Individuals with BE reported worse health-related quality of life compared with that of the general population [16]. In a previous study that used the SF-36 questionnaire, the reported PCS and MCS scores for BE patients were 42.6 and 41.8, respectively. Another study reported PCS and MCS scores of 46.2 and 51.7, respectively [16,17]. More than half (58.1%–61.1%) of the BE cases in our study reported experiencing heartburn or acid regurgitation symptoms, however other subjects (38.9%–41.9%) did not exhibit any typical reflux symptoms. Contrary to what one might expect, young participants were more likely than older ones to experience unusual reflux symptoms, such as a painful throat and a lump in the throat.
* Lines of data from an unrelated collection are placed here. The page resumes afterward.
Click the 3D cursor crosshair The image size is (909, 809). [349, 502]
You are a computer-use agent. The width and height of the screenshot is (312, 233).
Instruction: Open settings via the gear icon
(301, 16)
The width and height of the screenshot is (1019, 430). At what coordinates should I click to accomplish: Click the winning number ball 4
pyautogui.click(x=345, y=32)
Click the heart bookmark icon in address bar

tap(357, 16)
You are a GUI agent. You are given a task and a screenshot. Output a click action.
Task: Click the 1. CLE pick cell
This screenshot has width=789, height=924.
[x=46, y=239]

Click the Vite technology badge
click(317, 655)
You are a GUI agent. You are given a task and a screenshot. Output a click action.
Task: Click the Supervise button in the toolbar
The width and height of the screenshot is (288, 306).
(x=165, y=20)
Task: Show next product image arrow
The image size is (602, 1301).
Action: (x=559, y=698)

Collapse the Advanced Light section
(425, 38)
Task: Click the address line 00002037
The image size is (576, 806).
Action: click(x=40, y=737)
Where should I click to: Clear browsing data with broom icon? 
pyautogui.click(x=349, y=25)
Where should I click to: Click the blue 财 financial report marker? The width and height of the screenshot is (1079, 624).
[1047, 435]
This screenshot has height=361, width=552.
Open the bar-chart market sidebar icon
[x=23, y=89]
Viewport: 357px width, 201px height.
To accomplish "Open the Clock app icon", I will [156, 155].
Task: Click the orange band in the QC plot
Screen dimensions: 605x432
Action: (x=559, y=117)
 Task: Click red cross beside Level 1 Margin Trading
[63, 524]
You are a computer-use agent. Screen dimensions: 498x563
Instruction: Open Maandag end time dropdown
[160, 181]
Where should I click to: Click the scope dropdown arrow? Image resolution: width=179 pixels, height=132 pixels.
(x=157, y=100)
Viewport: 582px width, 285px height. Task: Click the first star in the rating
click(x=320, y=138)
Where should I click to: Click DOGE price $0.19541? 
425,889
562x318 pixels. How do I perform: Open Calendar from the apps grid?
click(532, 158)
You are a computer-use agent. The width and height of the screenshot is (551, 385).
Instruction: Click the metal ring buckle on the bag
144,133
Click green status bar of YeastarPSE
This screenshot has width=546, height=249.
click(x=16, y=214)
In our investigation, there were various restrictions. First off, this study was an inquiry focused in a single healthcare centre. These patients might not have been representative of the general population since selection bias might have existed. Second, it was unknown whether antisecretory medications were used to treat reflux symptoms. Therefore, it’s possible that the prevalence of GERD was understated. Third, since the answers to the questionnaires about lifestyle choices and reflux symptoms were provided voluntarily, there is a chance that unchecked inaccuracies crept into the data. There is a need for additional community-based research with more factors.

In conclusion, we discovered that clinical presentations and risk variables for young and old BE patients in our study sample were comparable. To further understand the pathophysiology of BE in young people, more research is required.